# Stored records
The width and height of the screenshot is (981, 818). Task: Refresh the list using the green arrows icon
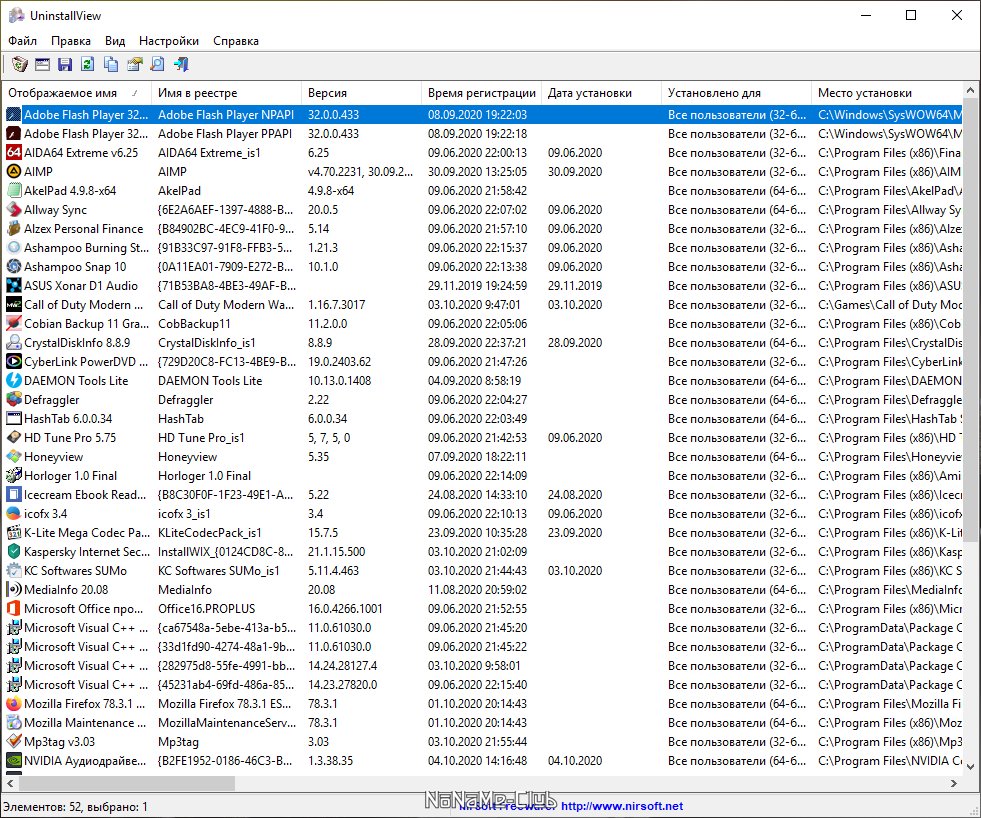[x=87, y=65]
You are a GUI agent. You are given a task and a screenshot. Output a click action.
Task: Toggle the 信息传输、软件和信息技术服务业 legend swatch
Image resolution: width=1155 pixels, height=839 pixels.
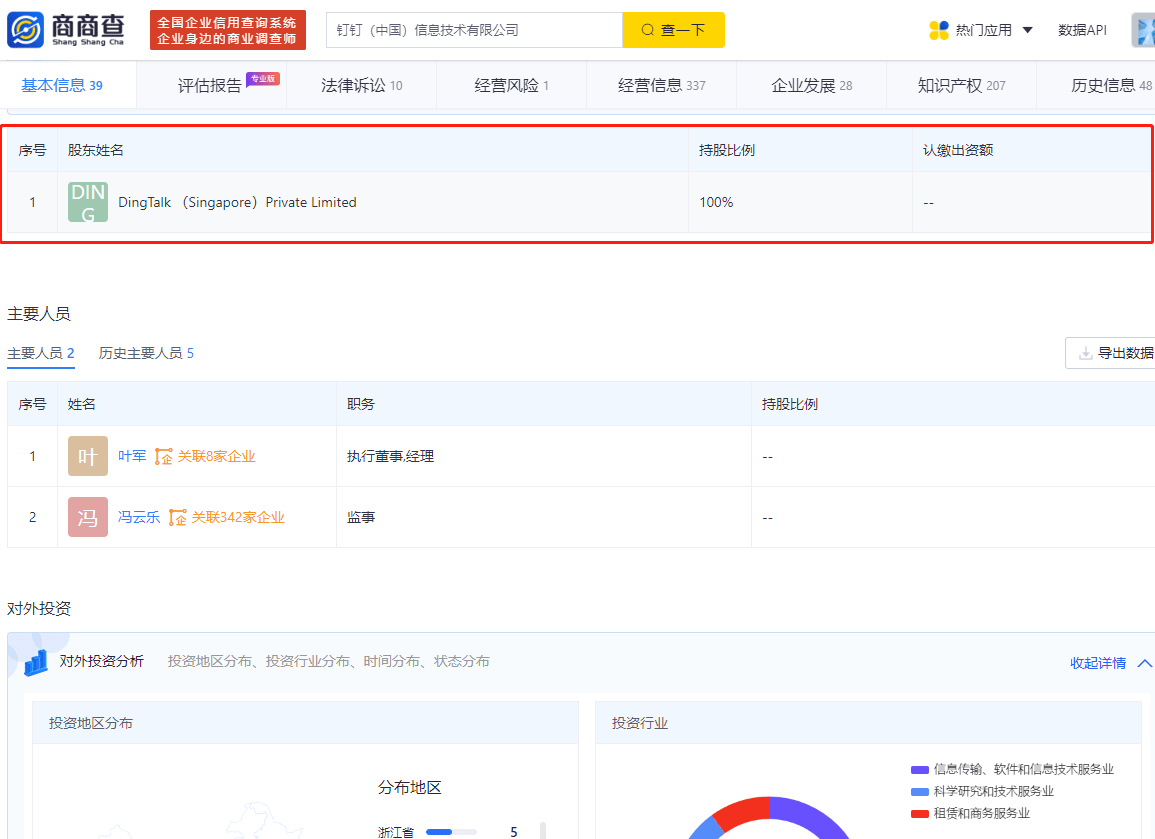[x=920, y=769]
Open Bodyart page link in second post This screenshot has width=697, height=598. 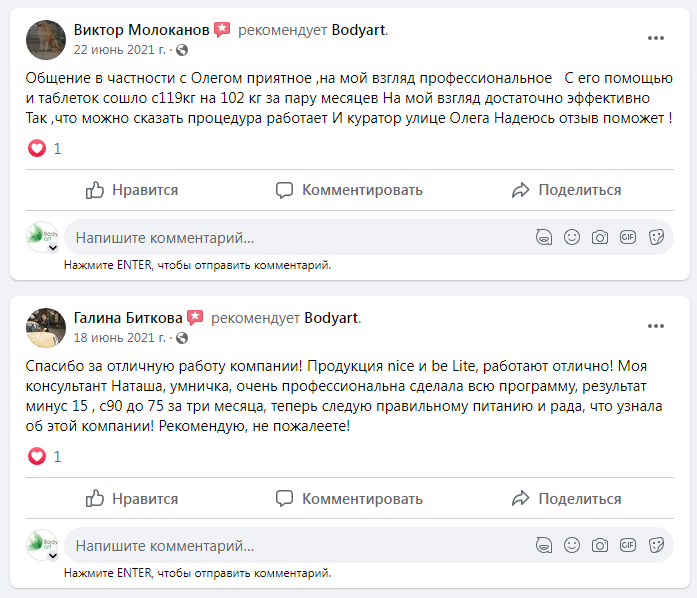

# Work instructions
Return every entry word for word, but drop any pictures.

# Finished exercise
The width and height of the screenshot is (981, 818). Task: Refresh the list using the green arrows icon
[x=87, y=65]
You are a GUI agent. You are given a task and a screenshot. Output a click action.
Task: Toggle the 信息传输、软件和信息技术服务业 legend swatch
Image resolution: width=1155 pixels, height=839 pixels.
[x=920, y=769]
Open Bodyart page link in second post This screenshot has width=697, height=598. 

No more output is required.